Description of the task ::
Select all lines in the records that include "computer".

═══ Provided information ═══

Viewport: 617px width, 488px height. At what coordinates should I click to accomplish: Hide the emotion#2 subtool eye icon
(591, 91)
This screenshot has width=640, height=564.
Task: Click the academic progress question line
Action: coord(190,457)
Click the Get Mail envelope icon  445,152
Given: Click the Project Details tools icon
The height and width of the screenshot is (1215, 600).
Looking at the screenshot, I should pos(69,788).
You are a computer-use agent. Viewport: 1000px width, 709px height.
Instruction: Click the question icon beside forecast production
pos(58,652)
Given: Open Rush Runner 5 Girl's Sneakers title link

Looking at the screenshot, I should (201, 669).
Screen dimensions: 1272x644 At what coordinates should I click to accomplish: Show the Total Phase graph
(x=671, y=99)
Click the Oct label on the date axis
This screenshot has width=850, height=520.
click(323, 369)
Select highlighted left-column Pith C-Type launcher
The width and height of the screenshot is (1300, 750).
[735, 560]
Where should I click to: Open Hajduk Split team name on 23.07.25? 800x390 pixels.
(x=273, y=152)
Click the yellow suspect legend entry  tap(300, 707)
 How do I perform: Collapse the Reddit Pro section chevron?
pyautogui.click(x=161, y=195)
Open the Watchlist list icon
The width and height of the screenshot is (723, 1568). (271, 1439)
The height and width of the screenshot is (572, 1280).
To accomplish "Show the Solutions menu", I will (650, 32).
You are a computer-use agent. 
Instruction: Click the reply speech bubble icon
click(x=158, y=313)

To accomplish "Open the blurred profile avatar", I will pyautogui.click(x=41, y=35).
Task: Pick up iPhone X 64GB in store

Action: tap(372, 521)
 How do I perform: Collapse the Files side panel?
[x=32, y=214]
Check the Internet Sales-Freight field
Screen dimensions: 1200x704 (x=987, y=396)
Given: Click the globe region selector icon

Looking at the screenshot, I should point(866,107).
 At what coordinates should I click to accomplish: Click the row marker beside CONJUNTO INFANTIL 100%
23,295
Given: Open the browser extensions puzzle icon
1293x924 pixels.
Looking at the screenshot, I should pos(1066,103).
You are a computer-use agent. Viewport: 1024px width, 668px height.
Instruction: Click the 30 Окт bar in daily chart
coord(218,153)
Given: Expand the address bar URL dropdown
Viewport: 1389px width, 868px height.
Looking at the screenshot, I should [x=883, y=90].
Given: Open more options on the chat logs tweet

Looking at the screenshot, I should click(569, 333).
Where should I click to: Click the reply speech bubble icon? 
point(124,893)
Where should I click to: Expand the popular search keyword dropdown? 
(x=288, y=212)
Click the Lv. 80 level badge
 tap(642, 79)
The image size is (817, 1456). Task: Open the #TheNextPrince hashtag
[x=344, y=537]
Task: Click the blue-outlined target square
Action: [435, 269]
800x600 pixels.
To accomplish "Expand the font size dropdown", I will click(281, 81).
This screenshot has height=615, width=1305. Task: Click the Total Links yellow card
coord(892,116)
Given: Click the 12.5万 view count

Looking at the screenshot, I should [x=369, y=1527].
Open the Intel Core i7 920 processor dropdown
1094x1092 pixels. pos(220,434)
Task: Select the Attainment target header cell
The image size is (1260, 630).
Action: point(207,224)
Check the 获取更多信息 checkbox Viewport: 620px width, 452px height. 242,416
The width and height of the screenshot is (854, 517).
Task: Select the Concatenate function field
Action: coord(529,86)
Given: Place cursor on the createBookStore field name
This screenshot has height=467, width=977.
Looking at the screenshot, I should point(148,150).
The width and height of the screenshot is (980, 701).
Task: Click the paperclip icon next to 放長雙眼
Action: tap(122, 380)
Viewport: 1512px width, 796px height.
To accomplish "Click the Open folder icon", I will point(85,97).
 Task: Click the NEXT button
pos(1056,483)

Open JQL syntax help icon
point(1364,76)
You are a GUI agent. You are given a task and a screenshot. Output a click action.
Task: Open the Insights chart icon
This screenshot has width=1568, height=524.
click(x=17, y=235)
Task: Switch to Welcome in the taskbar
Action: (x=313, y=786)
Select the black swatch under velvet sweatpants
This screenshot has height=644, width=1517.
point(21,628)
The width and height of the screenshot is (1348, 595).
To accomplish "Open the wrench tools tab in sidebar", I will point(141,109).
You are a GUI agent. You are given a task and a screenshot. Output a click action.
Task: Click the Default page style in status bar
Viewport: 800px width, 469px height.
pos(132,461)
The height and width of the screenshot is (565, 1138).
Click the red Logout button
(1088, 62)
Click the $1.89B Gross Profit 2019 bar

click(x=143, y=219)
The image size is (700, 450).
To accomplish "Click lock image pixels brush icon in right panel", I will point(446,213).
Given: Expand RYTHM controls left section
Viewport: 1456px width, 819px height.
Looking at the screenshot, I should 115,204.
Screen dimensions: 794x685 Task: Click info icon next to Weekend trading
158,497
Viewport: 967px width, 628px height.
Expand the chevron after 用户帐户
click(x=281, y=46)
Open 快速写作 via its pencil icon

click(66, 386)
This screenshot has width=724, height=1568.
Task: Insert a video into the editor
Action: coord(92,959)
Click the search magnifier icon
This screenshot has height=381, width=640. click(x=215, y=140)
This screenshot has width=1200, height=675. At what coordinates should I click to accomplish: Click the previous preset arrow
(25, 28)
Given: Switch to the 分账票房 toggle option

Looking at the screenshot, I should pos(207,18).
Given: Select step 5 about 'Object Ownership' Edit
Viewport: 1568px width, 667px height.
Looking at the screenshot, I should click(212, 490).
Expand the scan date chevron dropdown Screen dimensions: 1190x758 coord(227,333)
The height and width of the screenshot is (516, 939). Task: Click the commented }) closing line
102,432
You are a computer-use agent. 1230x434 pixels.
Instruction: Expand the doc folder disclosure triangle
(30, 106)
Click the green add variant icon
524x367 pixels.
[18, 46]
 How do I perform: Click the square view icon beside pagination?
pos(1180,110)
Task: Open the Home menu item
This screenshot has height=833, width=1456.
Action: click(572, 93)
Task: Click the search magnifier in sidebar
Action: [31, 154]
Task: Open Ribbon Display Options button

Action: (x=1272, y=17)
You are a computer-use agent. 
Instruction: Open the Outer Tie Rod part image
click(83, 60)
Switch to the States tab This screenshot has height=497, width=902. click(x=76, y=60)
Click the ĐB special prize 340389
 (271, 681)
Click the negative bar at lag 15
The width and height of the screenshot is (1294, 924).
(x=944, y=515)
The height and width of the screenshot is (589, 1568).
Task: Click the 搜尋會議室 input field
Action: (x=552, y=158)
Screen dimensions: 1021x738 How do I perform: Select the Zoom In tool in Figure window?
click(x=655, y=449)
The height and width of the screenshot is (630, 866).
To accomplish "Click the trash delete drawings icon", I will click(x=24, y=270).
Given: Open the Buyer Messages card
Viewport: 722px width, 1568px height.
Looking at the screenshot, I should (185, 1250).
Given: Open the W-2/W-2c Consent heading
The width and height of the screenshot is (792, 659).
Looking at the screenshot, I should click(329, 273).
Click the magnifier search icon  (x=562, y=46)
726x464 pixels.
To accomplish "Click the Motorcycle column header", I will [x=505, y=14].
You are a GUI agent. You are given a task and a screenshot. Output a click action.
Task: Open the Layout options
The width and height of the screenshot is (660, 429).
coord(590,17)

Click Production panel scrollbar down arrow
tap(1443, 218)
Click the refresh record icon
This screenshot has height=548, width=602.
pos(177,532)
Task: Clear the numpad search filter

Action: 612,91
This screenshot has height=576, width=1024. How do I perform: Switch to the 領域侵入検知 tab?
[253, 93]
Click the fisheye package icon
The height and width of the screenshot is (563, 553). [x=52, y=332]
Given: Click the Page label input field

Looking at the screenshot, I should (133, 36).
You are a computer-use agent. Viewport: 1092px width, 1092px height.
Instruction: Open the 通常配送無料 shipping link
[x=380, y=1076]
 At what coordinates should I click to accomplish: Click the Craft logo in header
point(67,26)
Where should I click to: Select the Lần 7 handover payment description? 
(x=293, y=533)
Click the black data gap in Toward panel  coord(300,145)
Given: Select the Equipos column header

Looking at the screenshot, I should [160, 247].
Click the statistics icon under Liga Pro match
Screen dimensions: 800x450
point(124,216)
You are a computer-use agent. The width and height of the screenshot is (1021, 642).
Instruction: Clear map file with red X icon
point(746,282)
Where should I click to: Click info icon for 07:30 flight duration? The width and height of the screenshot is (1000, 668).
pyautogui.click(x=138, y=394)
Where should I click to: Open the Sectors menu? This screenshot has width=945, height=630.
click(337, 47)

═══

Result of this exercise ::
You are a computer-use agent. Viewport: 1000px width, 709px height.
You are a computer-use agent. 
You are a computer-use agent. Viewport: 1024px width, 668px height.
You are a computer-use agent. 1230x434 pixels.
You are a computer-use agent. 
You are a computer-use agent. Viewport: 1092px width, 1092px height.
You are a computer-use agent. The width and height of the screenshot is (1021, 642).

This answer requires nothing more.